Ah, Springtime in the Midwest. Hard ground yeilds and turns soggy. Plants, burst everywhere, full of hope. The soft air, filled with the perfume of tender blossoms, intoxicates. Our lawn, a small domain of nature in abbreviated glory, is lush with excitement. Our lawn, like many others in the neighborhood had been impishly punctuated with tiny, baby birds, freshly orphaned.
When I almost accidently step on one, my naive, childish trust in the rightness of the world was shattered forever like a dirty bomb transforming all of my true feelings into a puff of radioactive dust.

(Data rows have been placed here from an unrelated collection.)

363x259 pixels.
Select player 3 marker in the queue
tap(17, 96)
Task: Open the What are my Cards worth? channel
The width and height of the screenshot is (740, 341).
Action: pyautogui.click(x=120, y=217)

The bird was a baby robin. Its beak was wider than its skull and very cartiledge like but opened and closed at a calm, mechanical rate like a heart beat. When it’s beak reached it’s full span in the open mouth position, it appeared as if the head had actually turned itself inside out. I observed this function for some time more and eventually it occured to me that this bird was in need of some food. I panicked when I began to believe that the bird might starve to death, right then and there, with me taking no action. I thought fast: “What do birds eat?” The answers bombarded me, in rapid fire: “…bugs…mites…that’s a type of bug, so I already said that…worms, yes worms are bird food…NO TIME TO DIG UP WORMS…what are worms? slimy strips of muscle?…what’s a muscle made out of…HAMBURGER!”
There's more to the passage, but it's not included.